Government response: Officials have not specifically addressed this claim, but have repeatedly accused Marquina and others of waging a disinformation campaign.
Validity: The public hasn't seen evidence of Chavez walking in months. The only photos released of him recently show him laying down on a pillow. But it cannot be confirmed that he is paraplegic. Marquina first warned that paralysis was a possibility in December.
Report: Chavez is likely showing signs of renal failure and lung infection (January 3).
Government reponse: That same day, National Assembly President Diosdado Cabello said, "Don't fall victim to the opposition's rumors. ... They have bad intentions every time they talk." The government had already said there was a lung infection, but only later spoke about respiratory insufficiency.
Validity: The seriousness of the lung infection was confirmed as Chavez battled it for weeks, but little has been said that could confirm that he is having kidney problems, too.
Nelson Bocaranda, investigative journalist
Report: Ever since returning from Venezuela, Chavez remains the same, tired and ailing from the trip, which was never recommended (February 21).
Government response: Officials trumpeted Chavez's return to Venezuela, but have not given reasons behind the move. "Thank God! Thank you dear people! Here we continue the treatment," a post on Chavez's Twitter account said that day.
Validity: Bocaranda says the return was never recommended. Marquina says it was because doctors could do no more. Blasco says the Cuban government was pushing for the return. They can't all be right.
Report: Only a handful of people -- Chavez's family, the Castro brothers and medical staff -- could visit Chavez in Cuba. Even Maduro and Cabello were limited to short visits with their president. There were metal detectors, no cell phones allowed, and Chavez's medical information is under lock and key (February 7)
Government response: In January, Information Minister Ernesto Villegas insisted that Chavez was still very much in charge of the country, meeting with leaders and making key decisions. Maduro and Cabello traveled to Cuba several times to visit Chavez.

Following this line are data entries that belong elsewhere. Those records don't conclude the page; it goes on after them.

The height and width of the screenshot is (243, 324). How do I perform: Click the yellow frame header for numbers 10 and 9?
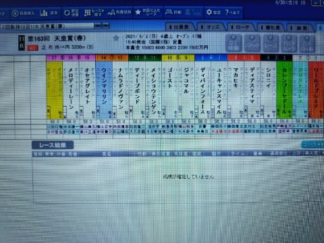click(178, 58)
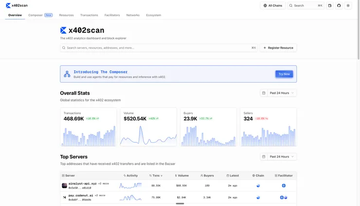Click the x402scan logo in the header
This screenshot has height=206, width=360.
17,5
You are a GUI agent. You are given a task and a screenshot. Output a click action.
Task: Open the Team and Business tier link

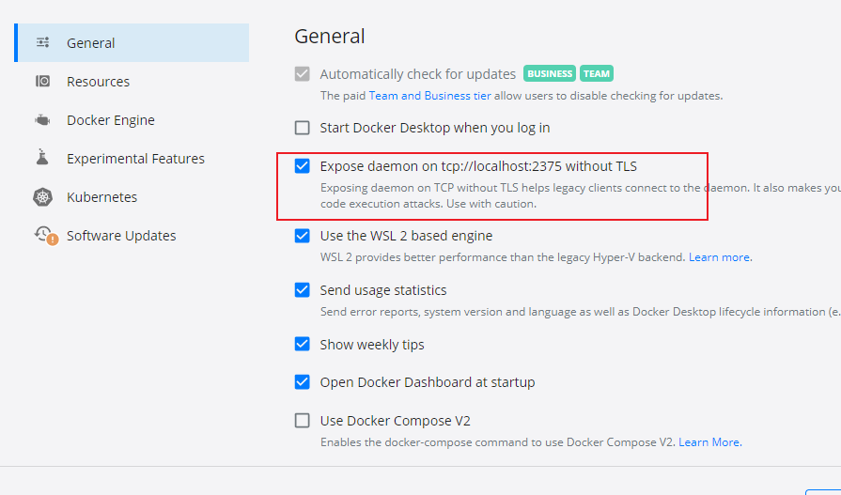[x=429, y=96]
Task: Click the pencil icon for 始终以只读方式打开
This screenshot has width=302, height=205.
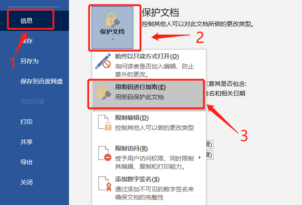Action: click(103, 61)
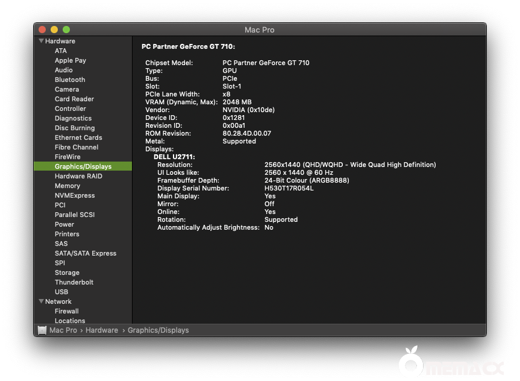Click Hardware in the bottom path bar
The width and height of the screenshot is (520, 381).
pyautogui.click(x=102, y=330)
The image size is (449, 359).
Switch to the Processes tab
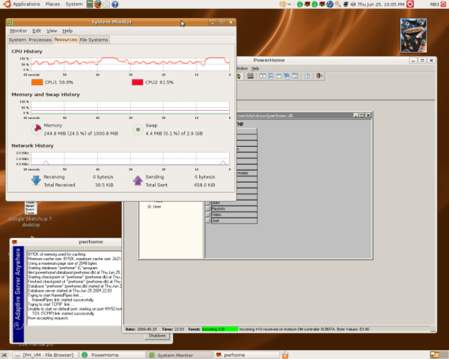(40, 40)
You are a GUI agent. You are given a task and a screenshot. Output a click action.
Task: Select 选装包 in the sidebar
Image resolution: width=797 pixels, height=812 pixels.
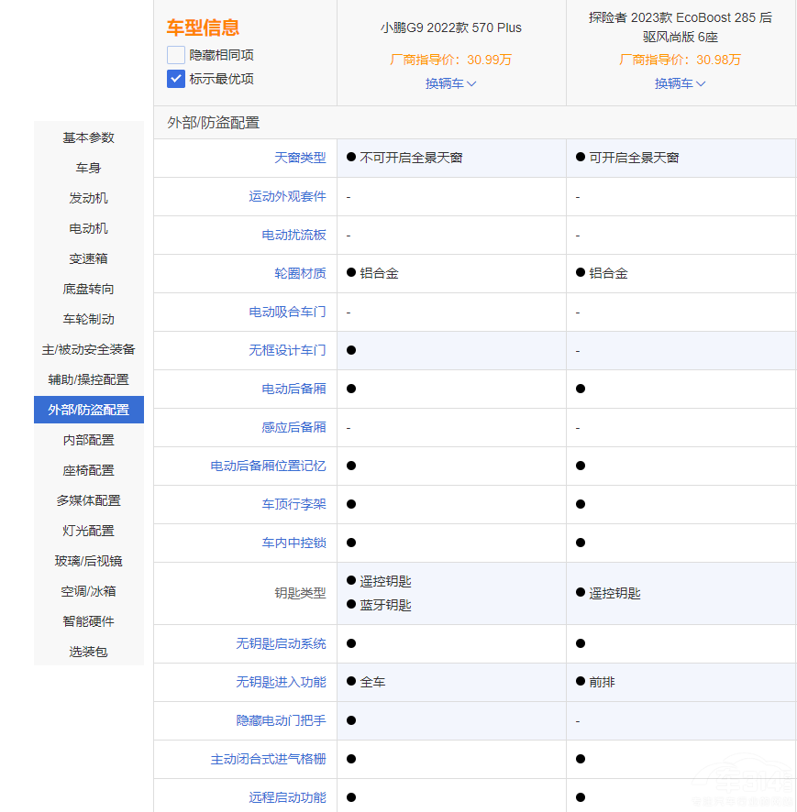pos(89,652)
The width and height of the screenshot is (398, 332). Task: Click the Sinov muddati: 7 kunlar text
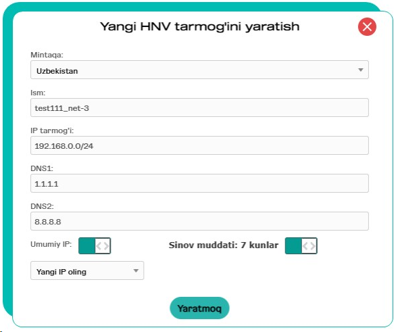click(224, 245)
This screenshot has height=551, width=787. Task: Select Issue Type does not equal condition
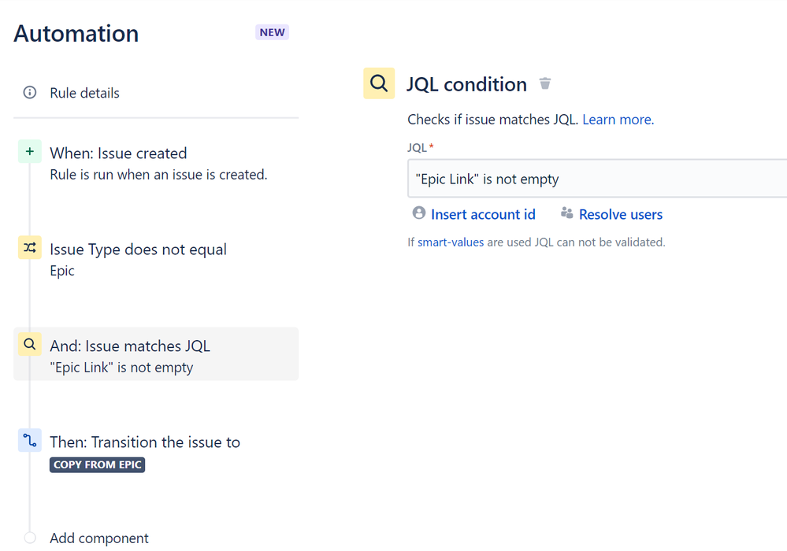click(x=138, y=250)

Validity: There is a contradiction here. If access Chavez was truly so limited, it makes it less plausible that Chavez was holding meetings and directing the country from his hospital room. If security was so tight, leaking information seems like a risky endeavor.
Report: Chavez has emphysema and has lost 70 pounds (February 6).

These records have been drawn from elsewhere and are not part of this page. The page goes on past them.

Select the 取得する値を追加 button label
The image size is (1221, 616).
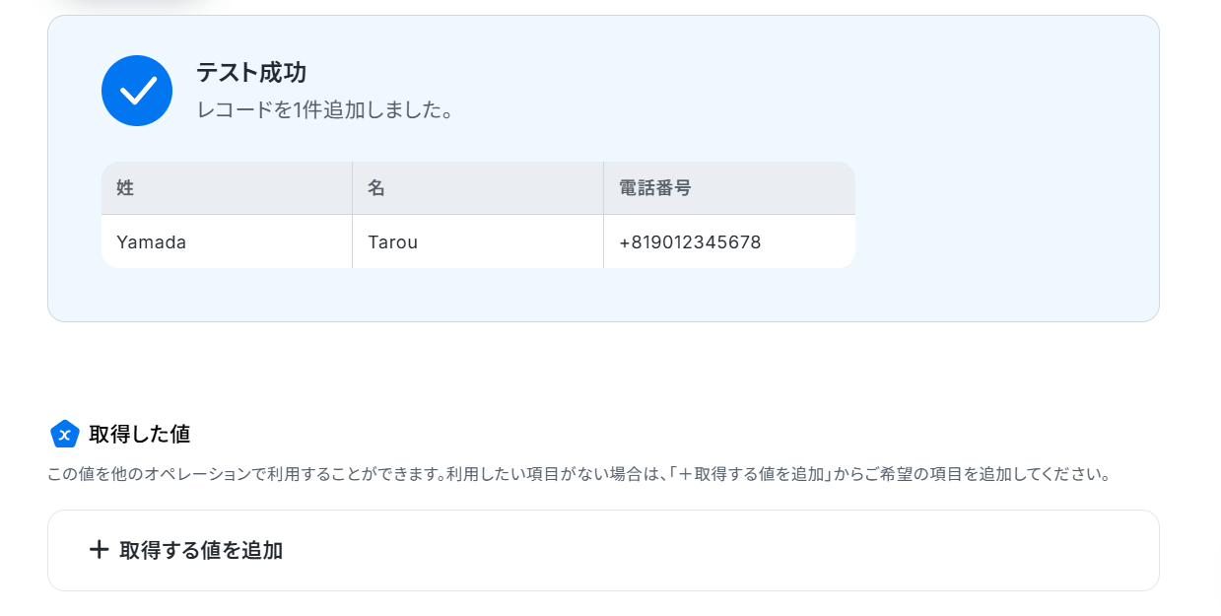click(201, 550)
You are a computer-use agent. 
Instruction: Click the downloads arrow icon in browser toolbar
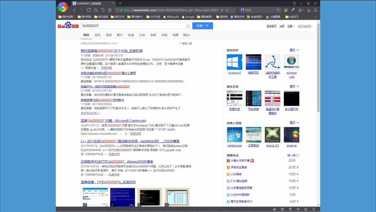[x=308, y=10]
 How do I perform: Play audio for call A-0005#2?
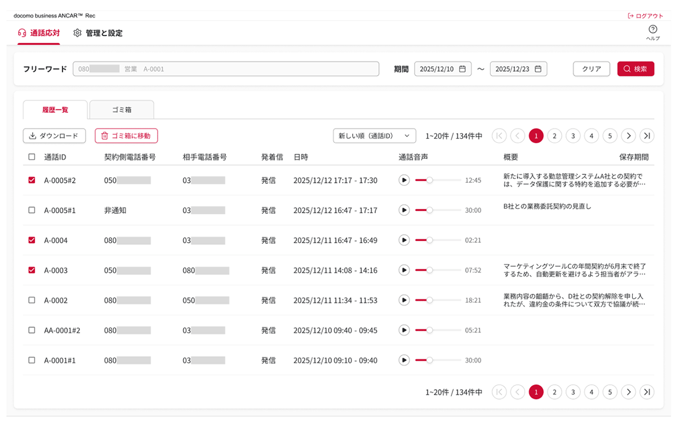[x=404, y=180]
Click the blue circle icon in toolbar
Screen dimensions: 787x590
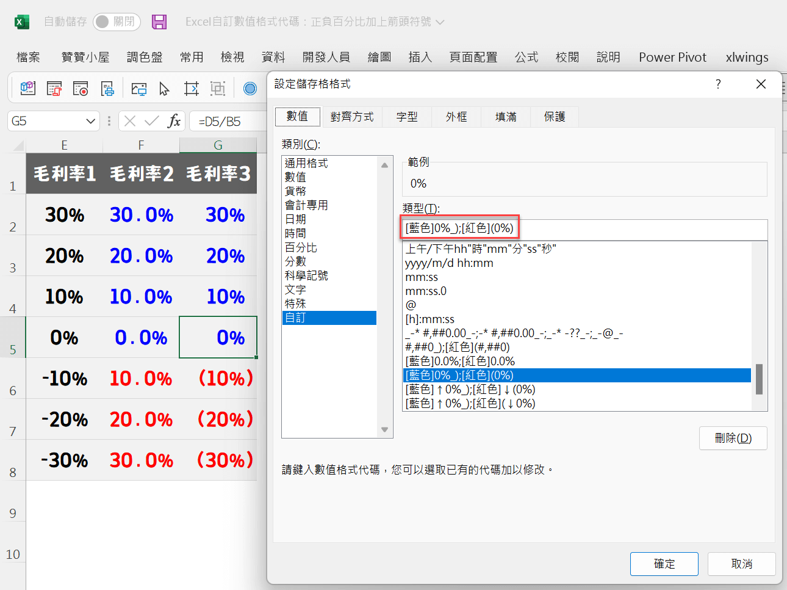coord(250,89)
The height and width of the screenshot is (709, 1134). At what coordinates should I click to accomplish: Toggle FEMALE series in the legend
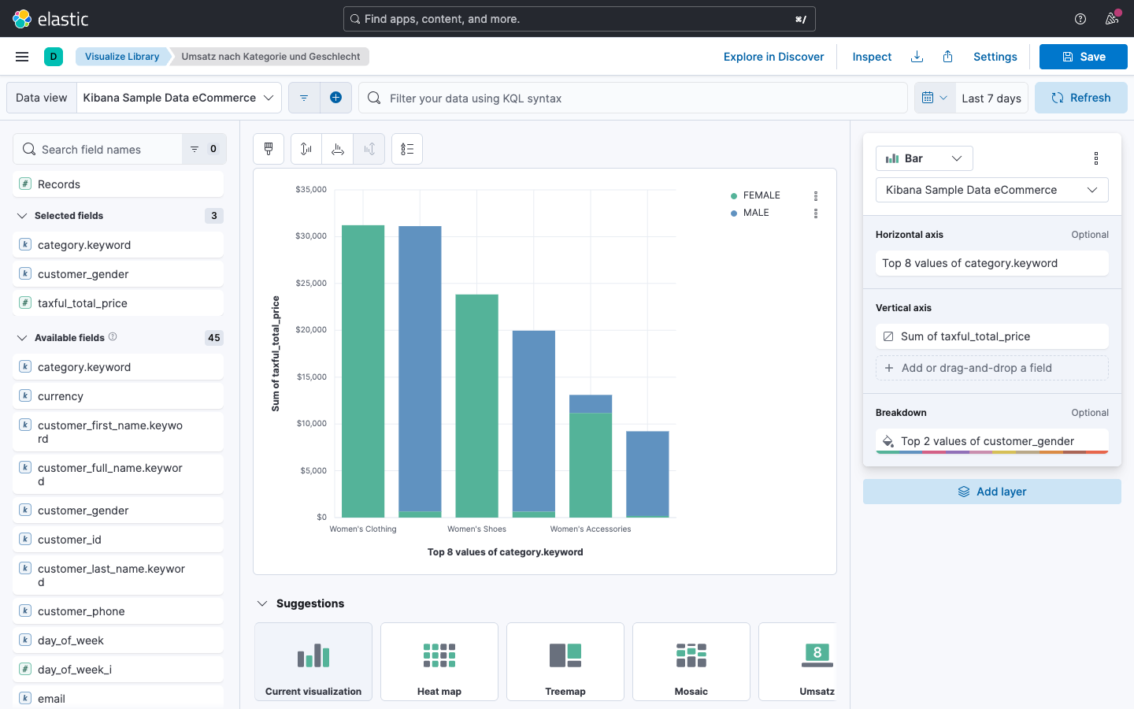pyautogui.click(x=761, y=195)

Government response: The government has spoken at length about a "respiratory insufficiency" that Chavez suffers, but has not said exactly what is causing it.
Validity: It is certain that Chavez has lung problems, but the details of what they are and how long they have affected him remains unknown. Only a few photos have been released of Chavez since his December surgery, and it is difficult to tell how much weight the president may have lost.